Task instructions: Lines in the data below that contain the word "agent" are to be copied.

Source data:
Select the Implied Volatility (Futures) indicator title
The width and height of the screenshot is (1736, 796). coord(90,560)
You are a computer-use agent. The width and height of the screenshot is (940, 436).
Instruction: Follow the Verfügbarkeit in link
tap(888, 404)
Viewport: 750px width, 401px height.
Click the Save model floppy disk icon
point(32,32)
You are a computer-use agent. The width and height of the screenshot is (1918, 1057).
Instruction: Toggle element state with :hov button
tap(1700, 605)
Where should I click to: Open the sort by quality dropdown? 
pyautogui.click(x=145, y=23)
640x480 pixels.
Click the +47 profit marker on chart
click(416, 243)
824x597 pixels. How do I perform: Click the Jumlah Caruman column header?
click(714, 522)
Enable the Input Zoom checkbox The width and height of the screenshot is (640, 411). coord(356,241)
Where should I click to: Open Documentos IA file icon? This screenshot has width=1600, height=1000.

Task answer:
You are a computer-use agent. The width and height of the screenshot is (940, 436).
You are a computer-use agent. The width and height of the screenshot is (1918, 1057).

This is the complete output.